1. I have put my expected gain ahead of the well-being of the people of the United States. In seeking to maximize my wealth and the wealth of my family and close friends, I have ordered our military to invade Iraq. My objective was to grab half the Iraqi oil - worth $50 billion per year, and rising.
2. In implementing my attempt to grab Iraq’s oil, I have caused the deaths of more than 2000 Americans and uncounted tens of thousands of Iraqis. I have also caused the maiming of thousands of Americans and Iraqis. I have also wasted hundreds of billions of dollars of US Treasury funds in fighting the war in Iraq.
3. I have lied, grossly and repeatedly. I have stated a series of outrageous lies to justify the invasion and occupation of Iraq. I never admitted the true reason for the invasion, which was to steal half of Iraq’s oil for my personal gain and the gain of my family and close friends.

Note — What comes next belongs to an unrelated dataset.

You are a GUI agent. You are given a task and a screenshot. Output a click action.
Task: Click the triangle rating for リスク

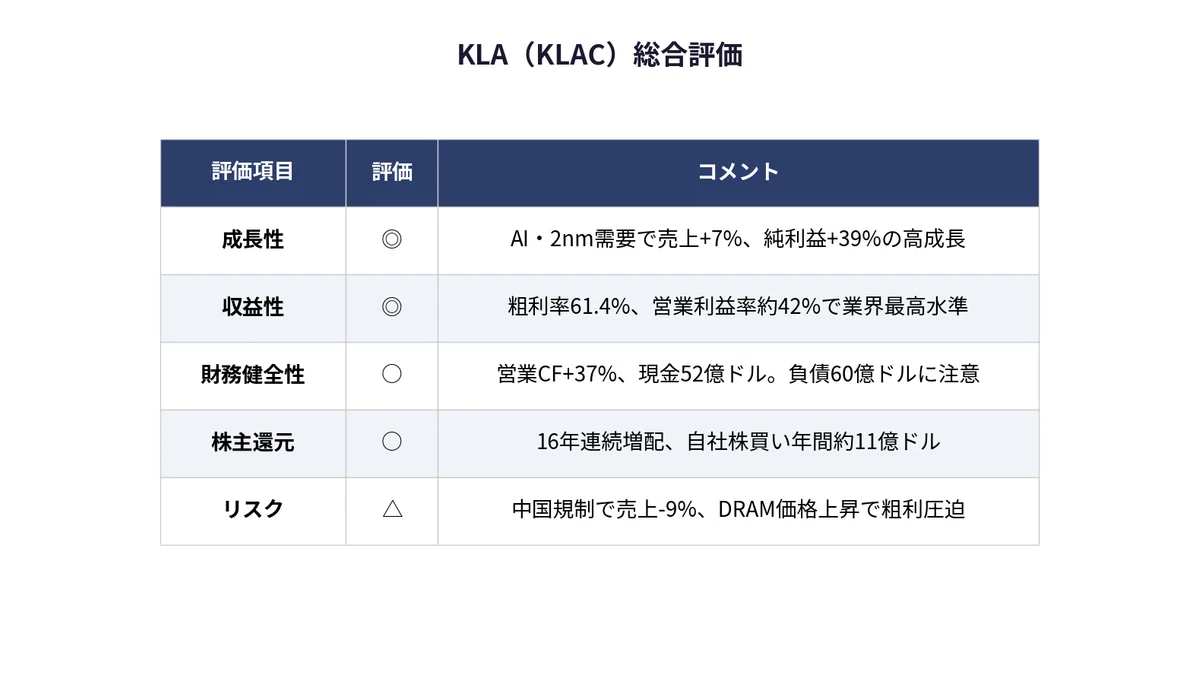[x=392, y=509]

4. My biggest and most vicious lie is the lie that gained the widest acceptance among the American people: the lie that fighting in Iraq was keeping the terrorists from striking us at home, in the US. The repeated telling of that lie by myself and my fellow politicians and supporters in the media enabled me to get reelected in 2004.
I take responsibility for my actions. I offer the following extenuating circumstances.
a) In stealing half of the Iraqi oil, I would be stealing it from Saddam Hussein, an evil man. It’s ok if the oil passes from Saddam Hussein to me.
b) I have had many helpers in gaining acceptance for my lies. The media repeated my lies with no criticism. The Democratic party did not challenge me. Many voters accepted my lies even though a few minutes of thought would have exposed the lies for what they were. Examples follow.
The fact that I presented a series of reasons for the war in Iraq (offense #3, above) shows that I am more interested in fighting the war than in having a credible stated reason for doing so. That should tell my audience that I have a hidden reason. In such a case, the conventional wisdom says: “Follow the money.” Doing that leads to offenses #1 and #2 above.
The biggest lie (#4, above) is transparently a lie. The war in Iraq does not protect the US from terrorists. It obviously does not protect us from domestic terrorists, such as Tim McVeigh, the Oklahoma City killer of more than 150 Americans or Eric Rudolph the convicted 1996 Olympic bomber, who also conducted three other bombings, killing two and injuring over 100 others. The Iraq war also does not protect us from 9/11 type terrorists, who are radically different from Iraqi insurgents: they speak English fluently and have lived in the US or Western Europe long enough to blend in. They would not go to Iraq if they were going to attack the US. Detouring to Iraq would expose them needlessly to being killed or captured.
I should not have lied. On the other hand, plenty of people could have challenged my lies. They chose not to. None of the voters were obligated to believe my obvious lies. Yet they chose to believe them.